(Cyber-) Mania, Magazines and Memorials

Positive change can

only come, it seems, from

one group at a time


I wonder if Black Friday took off in Japan this last Friday …. or Cyber Monday? I haven’t noticed anything in the Japanese newspapers I’ve been browsing on-line this evening. Do you know in French, they call it Vendredi Fou? Mad Friday.  In some francophone parts of the world anyway.  No wonder!!  People do go a bit mad but I guess it is a good time to get early Christmas shopping in as long as you do it wisely, and even if it is just for yourself : P.  I took advantage of Cyber Monday myself- seeing as I missed Black Friday (and Black Weekend for some shops) as I was busy working – to buy myself a coat which I’m going to consider my Christmas present to myself.  I never buy clothes online as I prefer to check something out myself first but I guess I got caught up with the buzz.  I hope it looks good because the thought of returning clothes makes me feel very lazy!   I have bought footwear on-line and luckily that turned out well so I’m hoping this does too.  I’m a big fan of coats and would have bought this one at its normal price (25 euros more) so I think it will be worth it.

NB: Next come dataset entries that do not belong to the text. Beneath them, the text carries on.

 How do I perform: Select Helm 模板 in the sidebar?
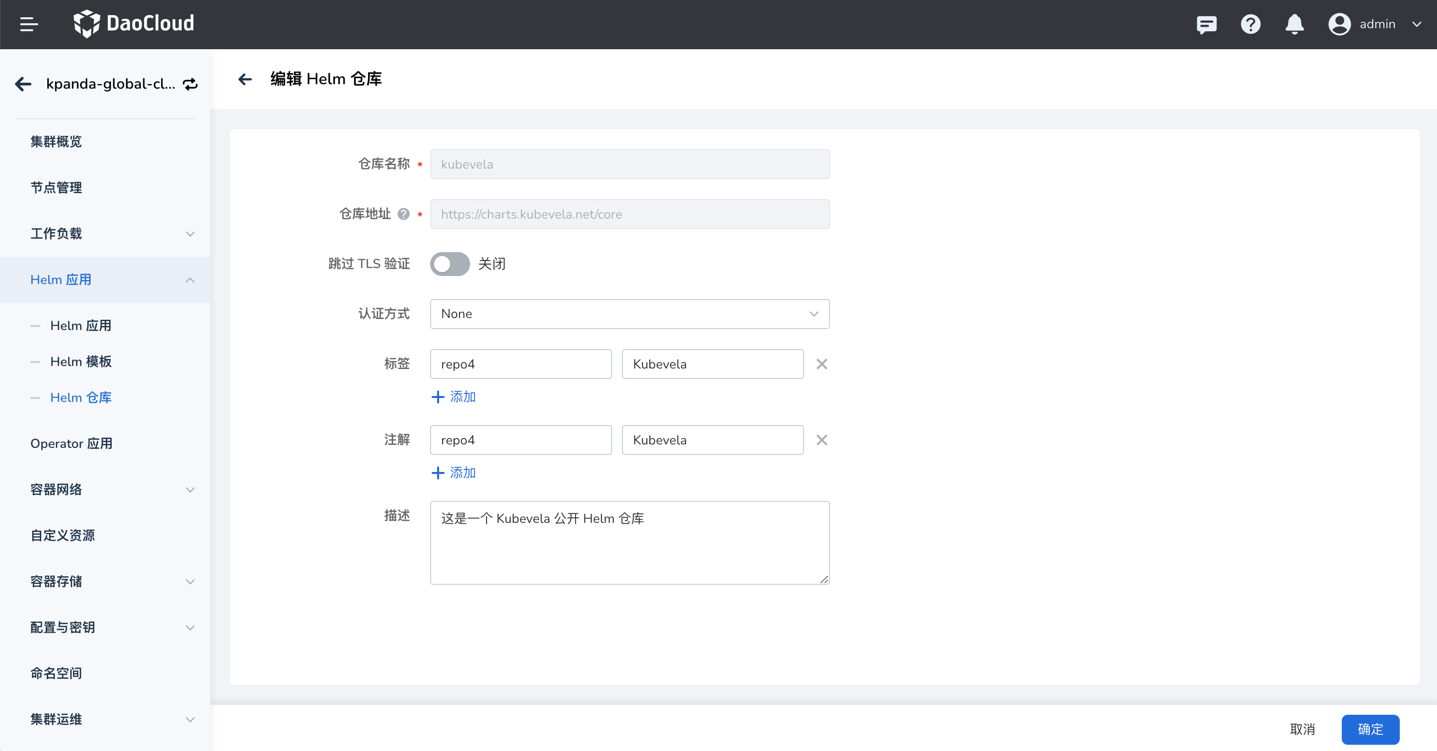81,362
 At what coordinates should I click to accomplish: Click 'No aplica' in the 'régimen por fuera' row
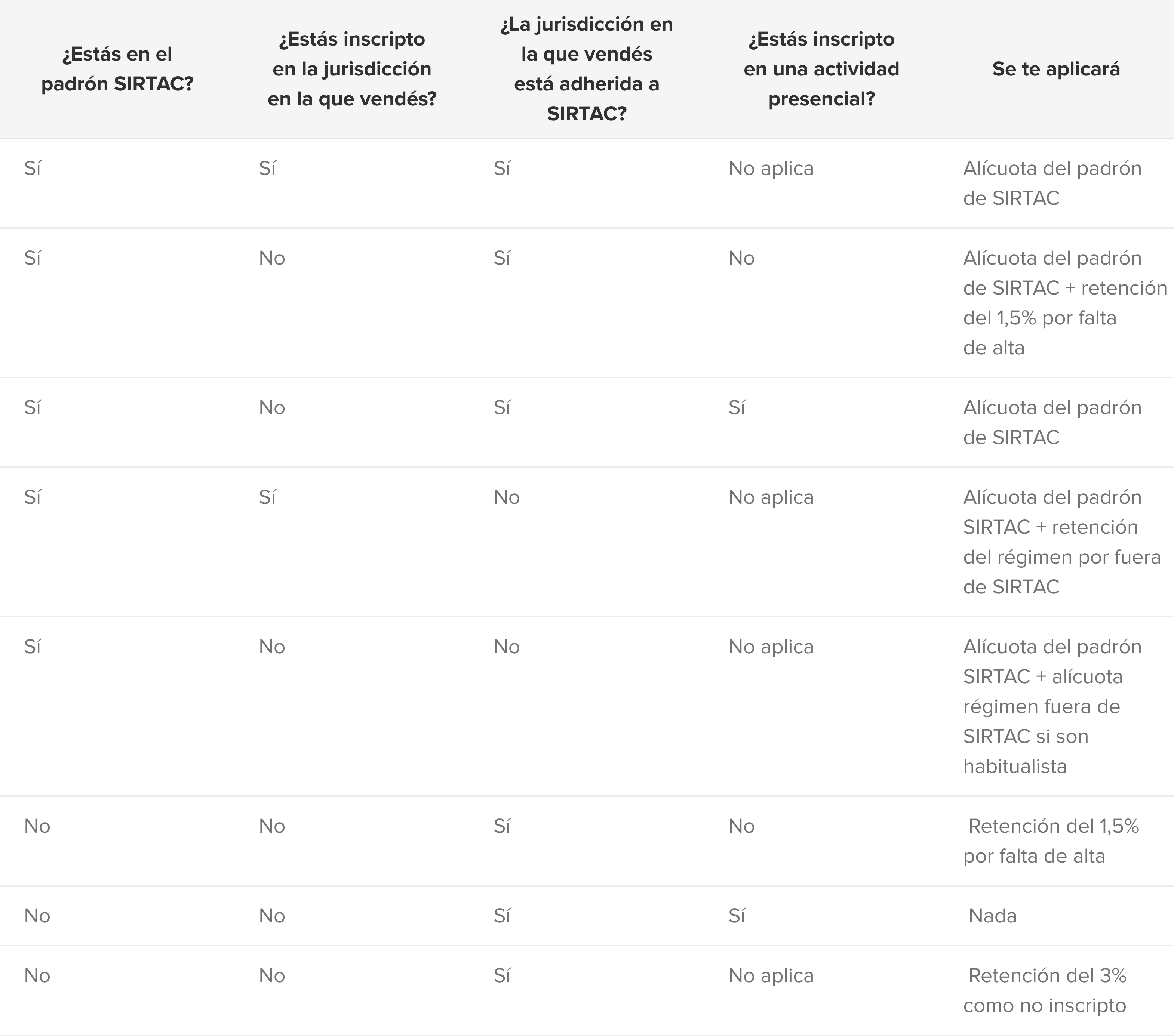[x=771, y=497]
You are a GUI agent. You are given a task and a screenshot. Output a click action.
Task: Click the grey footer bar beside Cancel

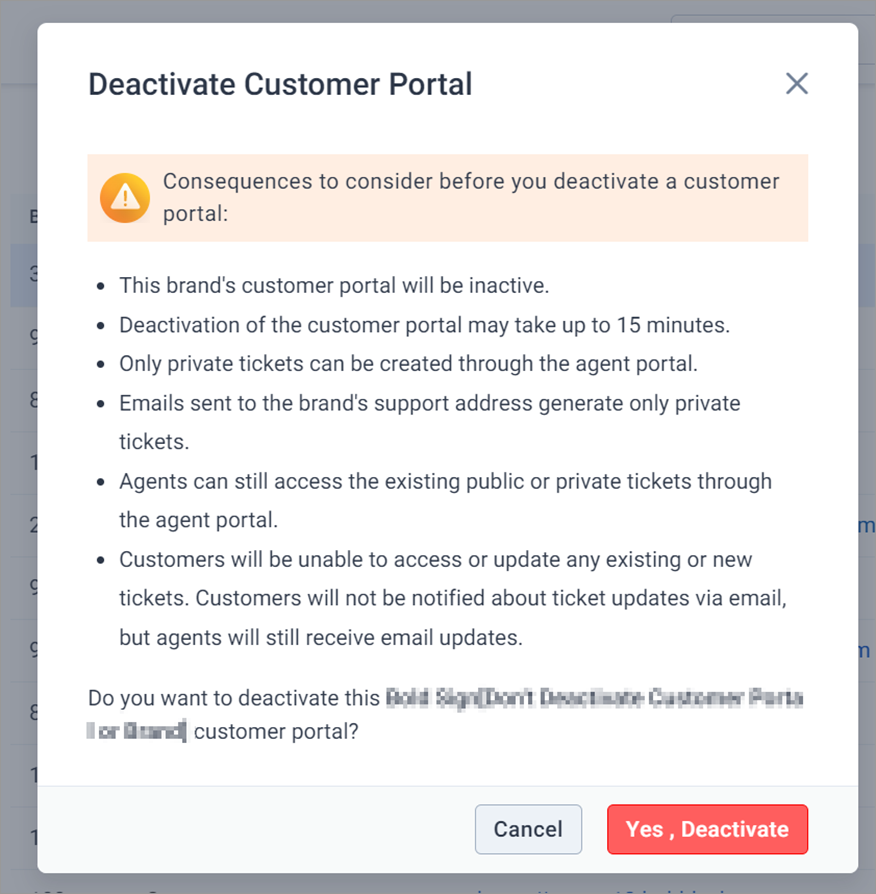257,829
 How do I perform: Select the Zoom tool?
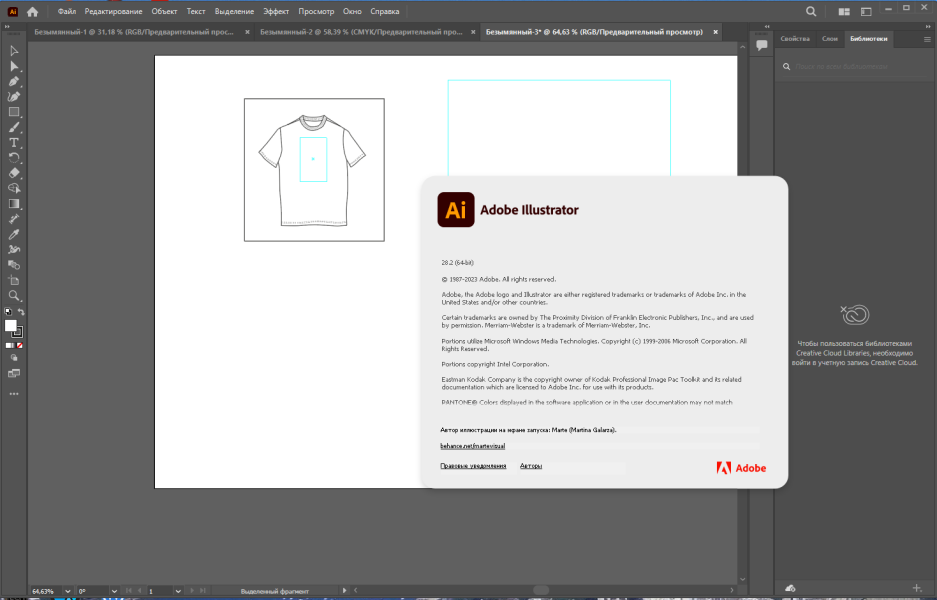pos(14,295)
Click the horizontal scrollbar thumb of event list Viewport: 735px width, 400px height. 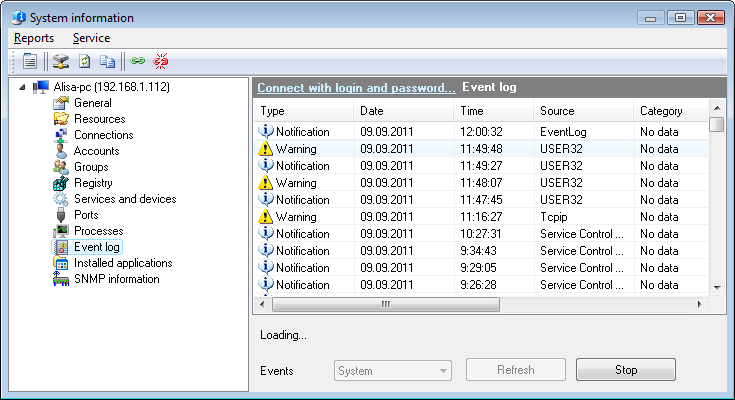pos(385,304)
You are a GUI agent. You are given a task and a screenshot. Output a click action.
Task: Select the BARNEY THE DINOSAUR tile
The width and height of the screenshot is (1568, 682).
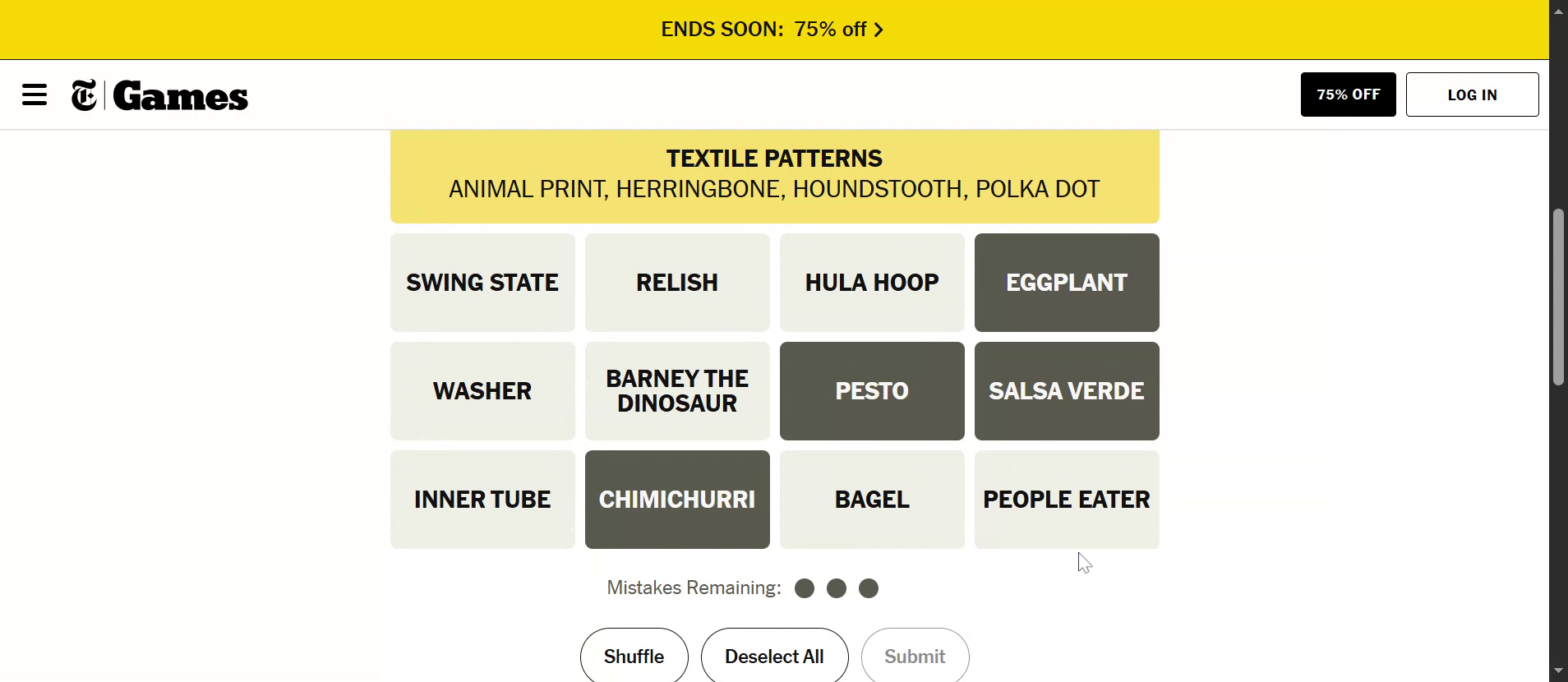click(676, 391)
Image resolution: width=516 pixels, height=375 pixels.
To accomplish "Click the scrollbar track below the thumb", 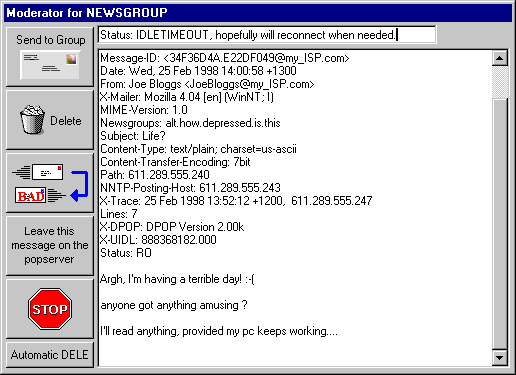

Speaking about news articles from Japan, I was just thinking back to my post on #metoo.  It seems to be gaining traction now in Japan with various recognisable people talking about their experiences, one of them a journalist writing in an article about being groped by a chikan on a train at the age of just eight!!  The stigma about being a victim in Japan, whatever about everywhere else, is said to be very strong so people prefer to be silent but hopefully they’ll get the courage to at least talk about it with people even if they cannot get justice against the men in question.  She only began to speak about it as an adult.

On a similar subject, I came across another women-related article about how a well-known convenience store chain in Japan is planning to take pornographic magazines off its shelves.    Why?  The Olympics apparently.   It has taken them this long and only because of the Olympics to take these magazines off the shelves, realising that it would make foreigners uncomfortable.  What about regular Japanese people, or indeed anyone living in Japan, who feel uncomfortable seeing men (I think it’s safe to assume it’s just men who do this!) in the shop just to perve at the young women, probably young girls (or boys) in these magazines, while they (the regular folks) are in getting their groceries or what not.    I understand that Japan wants to make as good impression as possible on visitors for the Olympics (or indeed the Rugby World Cup the year before) and of course Japan already makes a good impression on most visiting foreigners but just to make this decision now when they could have made it a long time ago which would have pleased an enormous amount of people. Hmmm. It says a lot that it’s even news.

Yet more unbelievable news about how women are thought of by some men in Japan, this time in a historical sense.  The Mayor of Osaka has cut a six-decade tie with San Francisco after the latter’s mayor designated a comfort women memorial as city property.   Not only has this Mayor announced his plan to cut ties because ‘trust was broken’ (get real!) but the Japanese government itself opposes the existence of that memorial and others.  I say bravo to the Mayor of San Francisco.  Cool city, cool mayor!!   Of course, many Japanese abhor this denial policy of Japan’s leader and support the memorials to these victims – let’s not forget that either.  Better for Abe and his cronies to change their views themselves than be forced to do it later just to look good for the Olympics or whatever.  The idea of cutting off ties with a prestigious city like San Francisco – a bonkers idea in general – just because its mayor clearly does not ‘bow’  to Japan’s policy is just fascist.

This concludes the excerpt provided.